Common Lisp itself arose historically because in the days of
Maclisp (a PDP10 Lisp, long-predating the Macintosh) we the
Lisp programmer used to find mail every monday morning from the
Lisp implementors saying "the language has changed in the following
ways: [...]. Please update your programs" and we (the users)
just  got tired of that and said "it's time for the language
to be stable for a while.  It's more important that sentences
we say continue to have meaning over time than that those sentences
be written in the perfect language.  If it were really true that
the language was more important than the programs written in it,
that would say very little about the value of the language since
it would say no serious work was being invested in it.  

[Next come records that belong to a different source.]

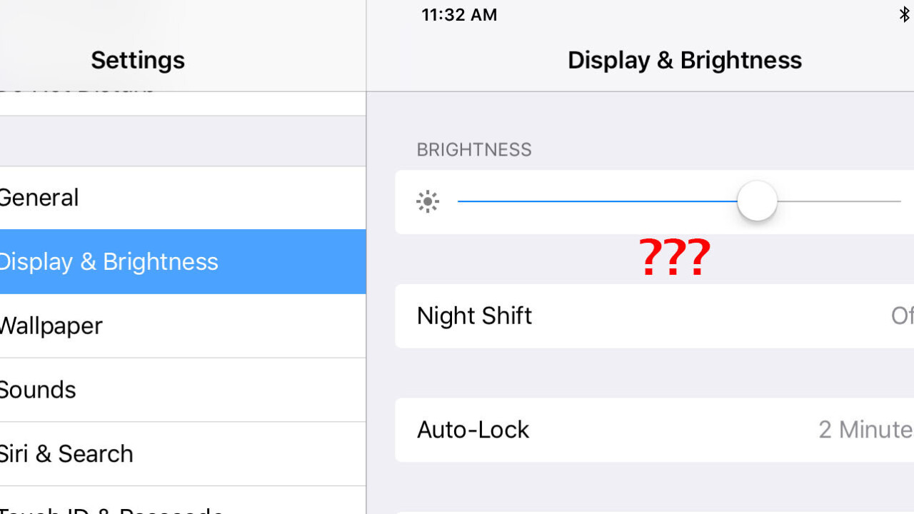Open the Night Shift option
This screenshot has width=914, height=514.
coord(475,316)
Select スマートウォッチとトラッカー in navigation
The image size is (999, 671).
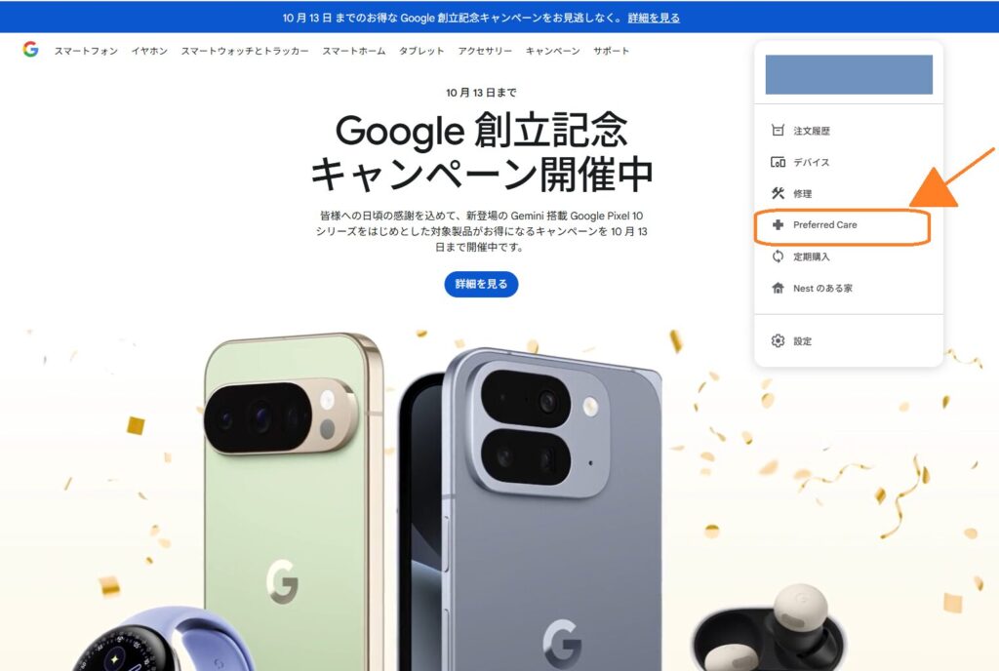coord(245,51)
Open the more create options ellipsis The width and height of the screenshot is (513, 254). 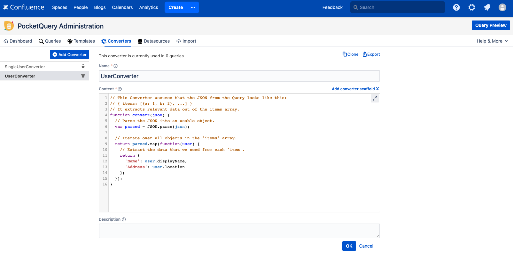[x=193, y=7]
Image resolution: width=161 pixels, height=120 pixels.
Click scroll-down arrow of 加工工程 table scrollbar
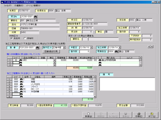point(95,97)
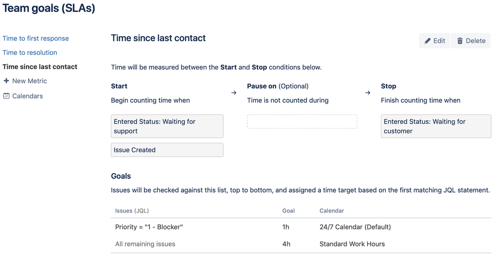498x260 pixels.
Task: Click the empty Pause on condition box
Action: click(302, 121)
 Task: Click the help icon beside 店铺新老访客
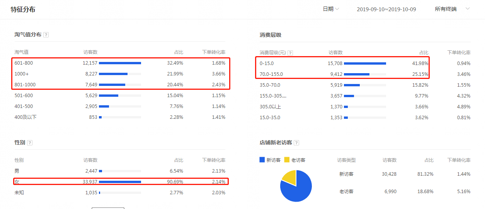[x=296, y=143]
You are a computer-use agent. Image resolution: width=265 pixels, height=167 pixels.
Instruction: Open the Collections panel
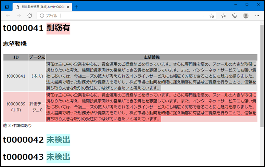click(x=235, y=16)
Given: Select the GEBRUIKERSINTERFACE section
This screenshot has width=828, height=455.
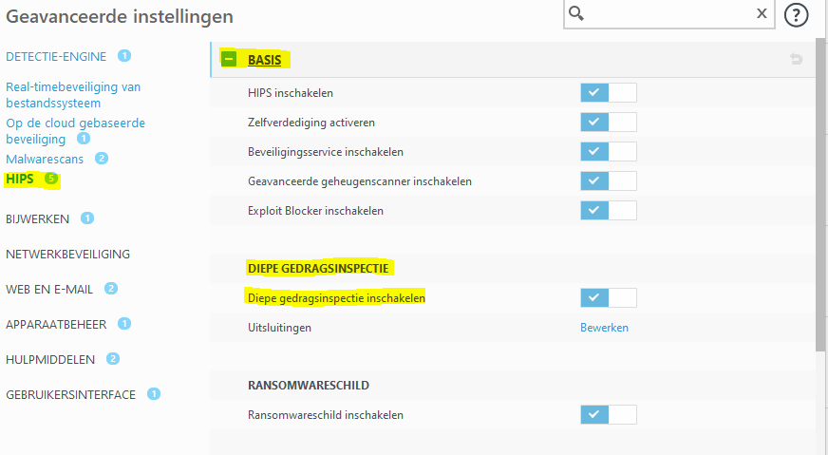Looking at the screenshot, I should [x=70, y=394].
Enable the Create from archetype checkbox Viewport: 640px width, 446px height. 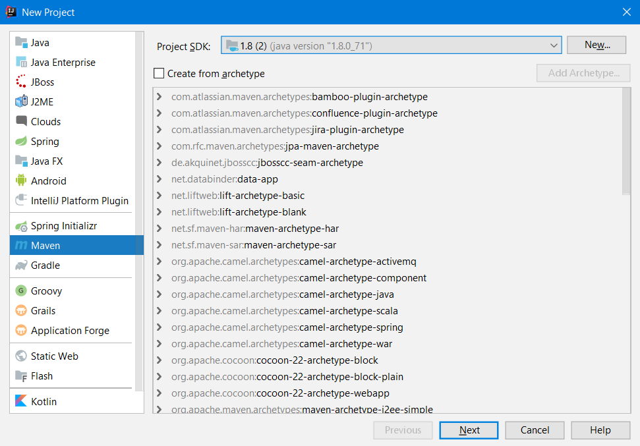(159, 74)
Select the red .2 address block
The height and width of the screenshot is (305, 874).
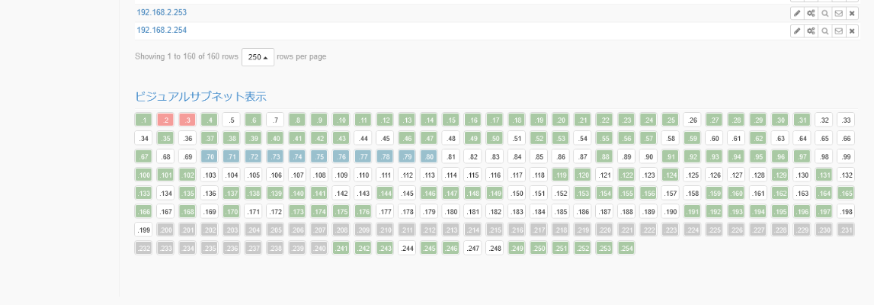pos(165,120)
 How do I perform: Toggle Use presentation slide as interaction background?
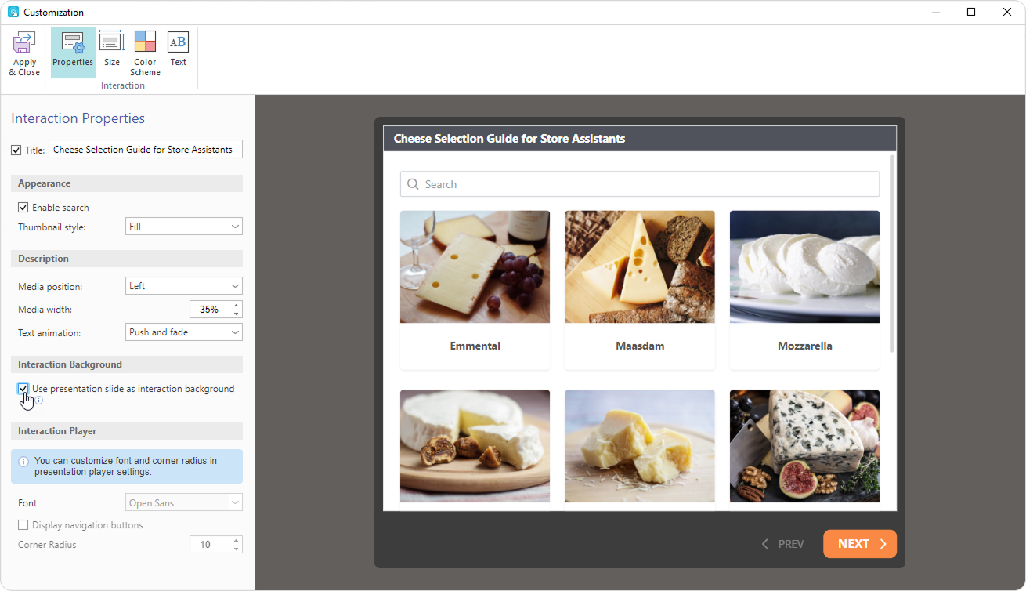(x=23, y=389)
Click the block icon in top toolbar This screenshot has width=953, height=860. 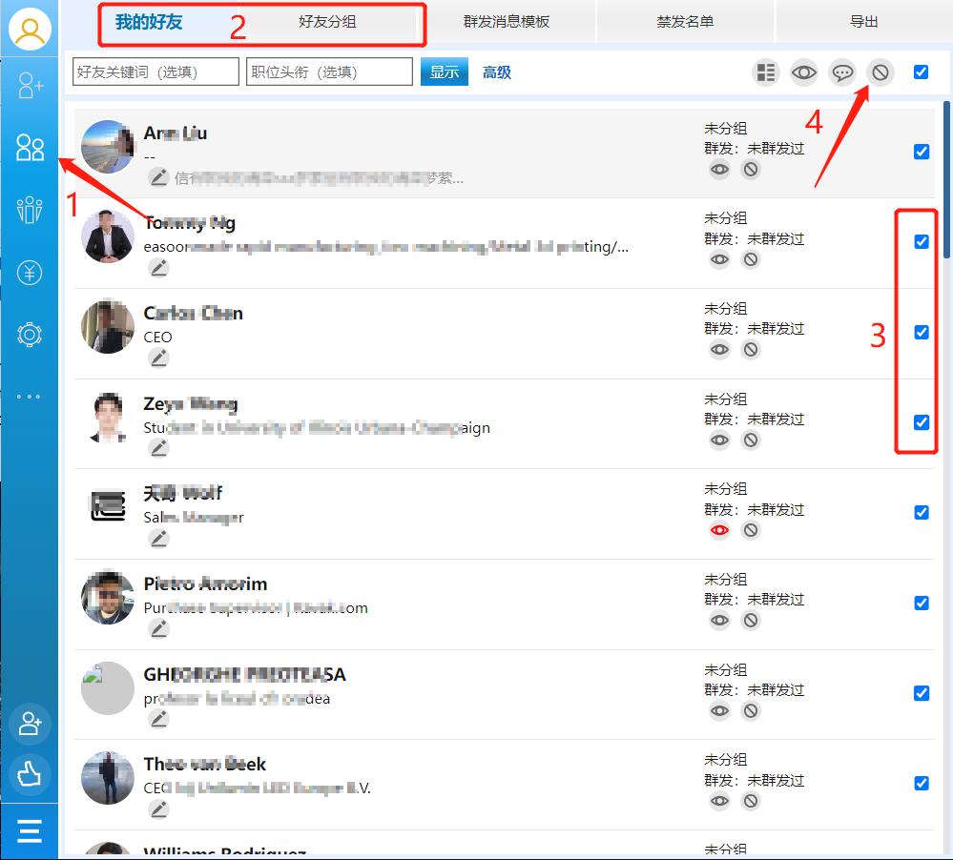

And while it may seem "dirty" and "inelegant" to some communities
to have "compatibility" emphasized as a dominant criterion over
"aesthetics", I stand with pride beside such a langauge.  It doesn't
mean we never used aesthetics--there are many things that are
aesthetic in CL.  But like any successful language (pick your
favorite natural language) it has its odd littel places where things
don't line up.  It doesn't mean you can't be precise when you want
to be.  It doesn't mean you can't write great books or poems in it.
It just means that the writing of poetry is not all that is important
to the Lisp community.

For the most part, I would say very view things in Lisp are there
because of a technical reason.  A lot are hapinstance.  But life
is like that.  And I'd rather see life in the language than a
language which is a promise for a future that is never realized.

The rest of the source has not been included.